Re: WIP: WAL prefetch (another approach)

From: Julien Rouhaud <rjuju123(at)gmail(dot)com>
To: Thomas Munro <thomas(dot)munro(at)gmail(dot)com>
Cc: Ashutosh Sharma <ashu(dot)coek88(at)gmail(dot)com>, Daniel Gustafsson <daniel(at)yesql(dot)se>, Stephen Frost <sfrost(at)snowman(dot)net>, Alvaro Herrera <alvherre(at)2ndquadrant(dot)com>, Andres Freund <andres(at)anarazel(dot)de>, David Steele <david(at)pgmasters(dot)net>, Dmitry Dolgov <9erthalion6(at)gmail(dot)com>, Jakub Wartak <Jakub(dot)Wartak(at)tomtom(dot)com>, Tom Lane <tgl(at)sss(dot)pgh(dot)pa(dot)us>, Tomas Vondra <tomas(dot)vondra(at)2ndquadrant(dot)com>, Tomas Vondra <tomas(dot)vondra(at)enterprisedb(dot)com>, pgsql-hackers <pgsql-hackers(at)postgresql(dot)org>
Subject: Re: WIP: WAL prefetch (another approach)
Date: 2022-03-11 08:27:37
Message-ID: 20220311082737.bmnlmtzwi2xqrhxl@jrouhaud
Views: Raw Message | Whole Thread | Download mbox | Resend email
Thread:
Lists: pgsql-hackers

On Fri, Mar 11, 2022 at 06:31:13PM +1300, Thomas Munro wrote:
> On Wed, Mar 9, 2022 at 7:47 PM Julien Rouhaud <rjuju123(at)gmail(dot)com> wrote:
> >
> > This could use XLogRecGetBlock? Note that this macro is for now never used.
> > xlogreader.c also has some similar forgotten code that could use
> > XLogRecMaxBlockId.
>
> That is true, but I was thinking of it like this: most of the existing
> code that interacts with xlogreader.c is working with the old model,
> where the XLogReader object holds only one "current" record. For that
> reason the XLogRecXXX() macros continue to work as before, implicitly
> referring to the record that XLogReadRecord() most recently returned.
> For xlogreader.c code, I prefer not to use the XLogRecXXX() macros,
> even when referring to the "current" record, since xlogreader.c has
> switched to a new multi-record model. In other words, they're sort of
> 'old API' accessors provided for continuity. Does this make sense?

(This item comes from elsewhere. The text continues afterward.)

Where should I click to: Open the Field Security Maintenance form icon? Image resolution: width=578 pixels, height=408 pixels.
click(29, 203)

Ah I see, it does make sense. I'm wondering if there should be some comment
somewhere on the top of the file to mention it, as otherwise someone may be
tempted to change it to avoid some record->record->xxx usage.

> > +DecodedXLogRecord *
> > +XLogNextRecord(XLogReaderState *state, char **errormsg)
> > +{
> > [...]
> > + /*
> > + * state->EndRecPtr is expected to have been set by the last call to
> > + * XLogBeginRead() or XLogNextRecord(), and is the location of the
> > + * error.
> > + */
> > +
> > + return NULL;
> >
> > The comment should refer to XLogFindNextRecord, not XLogNextRecord?
>
> No, it does mean to refer to the XLogNextRecord() (ie the last time
> you called XLogNextRecord and successfully dequeued a record, we put
> its end LSN there, so if there is a deferred error, that's the
> corresponding LSN). Make sense?

It does, thanks!

>
> > Also, is it worth an assert (likely at the top of the function) for that?
>
> How could I assert that EndRecPtr has the right value?

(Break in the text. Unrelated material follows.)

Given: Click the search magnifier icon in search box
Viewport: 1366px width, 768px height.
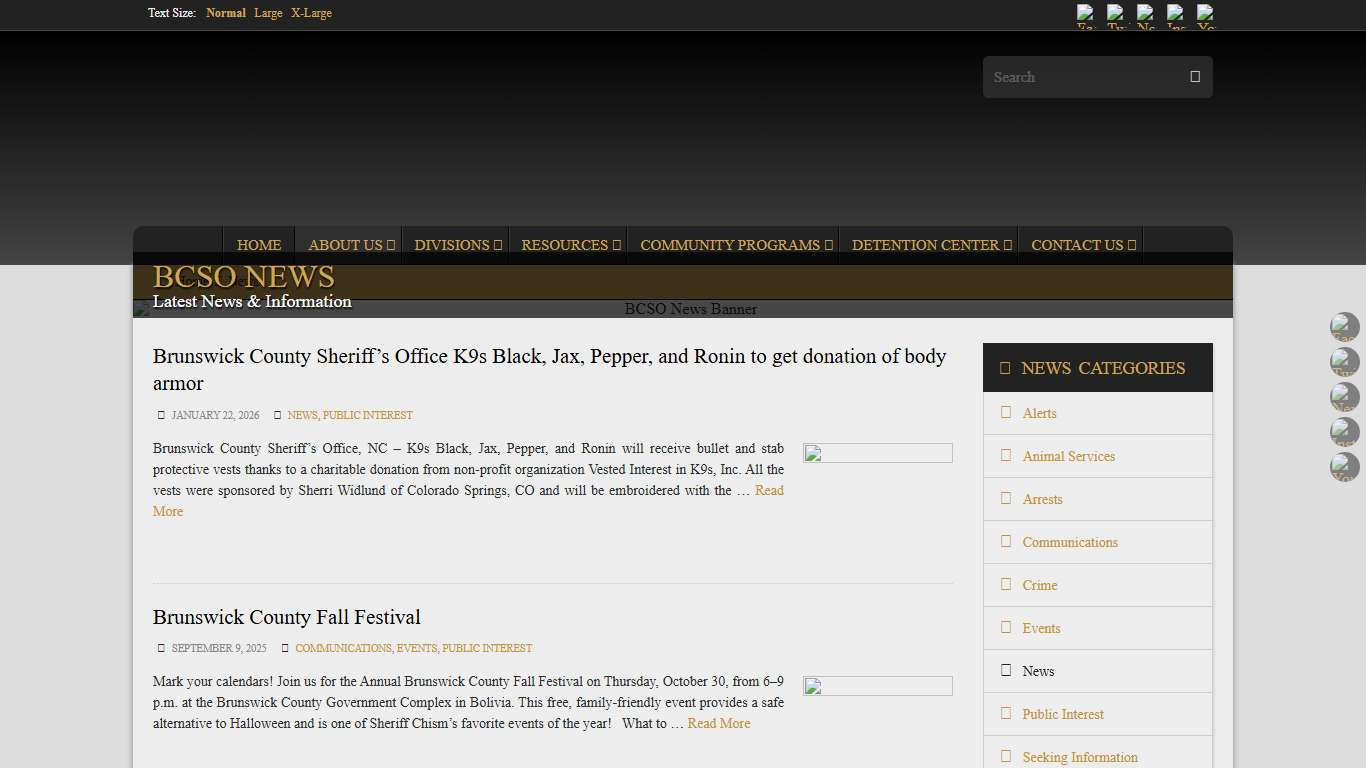Looking at the screenshot, I should [1194, 77].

Sorry, I meant to assert that some value was assigned (!XLogRecPtrIsInvalid).
It can only make sure that the first call is done after XLogBeginRead /
XLogFindNextRecord, but that's better than nothing and consistent with the top
comment.

> > + if (unlikely(state->decode_buffer == NULL))
> > + {
> > + if (state->decode_buffer_size == 0)
> > + state->decode_buffer_size = DEFAULT_DECODE_BUFFER_SIZE;
> > + state->decode_buffer = palloc(state->decode_buffer_size);
> > + state->decode_buffer_head = state->decode_buffer;
> > + state->decode_buffer_tail = state->decode_buffer;
> > + state->free_decode_buffer = true;
> > + }
> >
> > Maybe change XLogReaderSetDecodeBuffer to also handle allocation and use it
> > here too? Otherwise XLogReaderSetDecodeBuffer should probably go in 0002 as
> > the only caller is the recovery prefetching.
>
> I don't think it matters much?

The thing is that for now the only caller to XLogReaderSetDecodeBuffer (in
0002) only uses it to set the length, so a buffer is actually never passed to
that function. Since frontend code can rely on a palloc emulation, is there
really a use case to use e.g. some stack buffer there, or something in a
specific memory context? It seems to be the only use cases for having
XLogReaderSetDecodeBuffer() rather than simply a
XLogReaderSetDecodeBufferSize(). But overall I agree it doesn't matter much,
so no objection to keep it as-is.

> > It's also not particulary obvious why XLogFindNextRecord() doesn't check for
> > this value. AFAICS callers don't (and should never) call it with a
> > nonblocking == true state, maybe add an assert for that?
>
> Fair point. I have now explicitly cleared that flag. (I don't much
> like state->nonblocking, which might be better as an argument to
> page_read(), but in fact I don't like the fact that page_read
> callbacks are blocking in the first place, which is why I liked
> Horiguchi-san's patch to get rid of that... but that can be a subject
> for later work.)

Agreed.

> > static void
> > ResetDecoder(XLogReaderState *state)
> > {
> > [...]
> > + /* Reset the decoded record queue, freeing any oversized records. */
> > + while ((r = state->decode_queue_tail))
> >
> > nit: I think it's better to explicitly check for the assignment being != NULL,
> > and existing code is more frequently written this way AFAICS.
>
> I think it's perfectly normal idiomatic C, but if you think it's
> clearer that way, OK, done like that.

The thing I don't like about this form is that you can never be sure that an
assignment was really meant unless you read the rest of the nearby code. Other
than that agreed, if perfectly normal idiomatic C.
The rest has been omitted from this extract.